WORK INSTRUCTIONS → From the entries below, tally how many lines contain "computer" and report only that figure.
(ENTRIES SHOWN Opens)
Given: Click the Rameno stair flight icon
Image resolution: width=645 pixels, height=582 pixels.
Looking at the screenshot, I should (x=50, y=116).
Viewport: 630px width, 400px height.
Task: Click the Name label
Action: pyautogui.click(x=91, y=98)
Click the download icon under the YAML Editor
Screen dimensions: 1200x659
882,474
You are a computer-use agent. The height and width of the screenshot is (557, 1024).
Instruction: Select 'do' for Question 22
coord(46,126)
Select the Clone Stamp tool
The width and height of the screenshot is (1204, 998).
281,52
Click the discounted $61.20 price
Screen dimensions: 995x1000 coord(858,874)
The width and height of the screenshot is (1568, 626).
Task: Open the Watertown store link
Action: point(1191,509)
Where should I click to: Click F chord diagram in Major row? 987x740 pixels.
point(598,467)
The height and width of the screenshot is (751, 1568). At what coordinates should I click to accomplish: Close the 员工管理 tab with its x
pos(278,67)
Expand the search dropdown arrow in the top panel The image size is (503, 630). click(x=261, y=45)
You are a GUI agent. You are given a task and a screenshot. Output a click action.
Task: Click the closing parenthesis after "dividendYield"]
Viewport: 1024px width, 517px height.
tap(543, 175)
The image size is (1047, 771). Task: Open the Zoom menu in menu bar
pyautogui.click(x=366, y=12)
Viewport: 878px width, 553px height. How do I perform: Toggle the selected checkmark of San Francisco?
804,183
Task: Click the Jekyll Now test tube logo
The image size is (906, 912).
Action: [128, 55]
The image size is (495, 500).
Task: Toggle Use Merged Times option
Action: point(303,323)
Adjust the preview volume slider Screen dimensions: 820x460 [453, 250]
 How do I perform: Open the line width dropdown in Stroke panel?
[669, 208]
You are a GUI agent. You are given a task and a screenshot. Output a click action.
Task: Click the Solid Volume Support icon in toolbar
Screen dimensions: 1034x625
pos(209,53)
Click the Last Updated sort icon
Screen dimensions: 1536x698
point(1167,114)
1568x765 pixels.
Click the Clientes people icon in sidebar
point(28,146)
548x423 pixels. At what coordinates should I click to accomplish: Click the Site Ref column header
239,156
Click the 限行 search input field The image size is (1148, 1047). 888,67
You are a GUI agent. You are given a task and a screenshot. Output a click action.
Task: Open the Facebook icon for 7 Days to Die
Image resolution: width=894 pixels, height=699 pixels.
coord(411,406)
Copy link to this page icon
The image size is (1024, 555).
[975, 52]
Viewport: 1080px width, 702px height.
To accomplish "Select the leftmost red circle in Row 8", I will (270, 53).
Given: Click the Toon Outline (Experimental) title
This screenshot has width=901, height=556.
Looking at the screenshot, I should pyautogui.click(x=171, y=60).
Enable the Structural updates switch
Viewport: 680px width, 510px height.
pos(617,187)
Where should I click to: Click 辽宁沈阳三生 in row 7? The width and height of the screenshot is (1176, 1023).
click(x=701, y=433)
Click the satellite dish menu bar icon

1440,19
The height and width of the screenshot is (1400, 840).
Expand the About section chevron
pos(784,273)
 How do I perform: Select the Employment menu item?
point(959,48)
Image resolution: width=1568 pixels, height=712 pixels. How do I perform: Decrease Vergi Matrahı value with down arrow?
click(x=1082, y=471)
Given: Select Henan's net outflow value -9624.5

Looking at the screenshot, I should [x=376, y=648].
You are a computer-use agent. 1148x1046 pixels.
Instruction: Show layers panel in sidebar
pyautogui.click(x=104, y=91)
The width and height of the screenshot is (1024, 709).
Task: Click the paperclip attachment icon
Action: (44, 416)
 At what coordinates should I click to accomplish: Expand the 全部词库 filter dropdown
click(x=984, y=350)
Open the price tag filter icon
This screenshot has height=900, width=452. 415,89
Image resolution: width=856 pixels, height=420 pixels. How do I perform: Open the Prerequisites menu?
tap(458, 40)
(ENTRIES SHOWN Closes)
RESULT BELOW → 2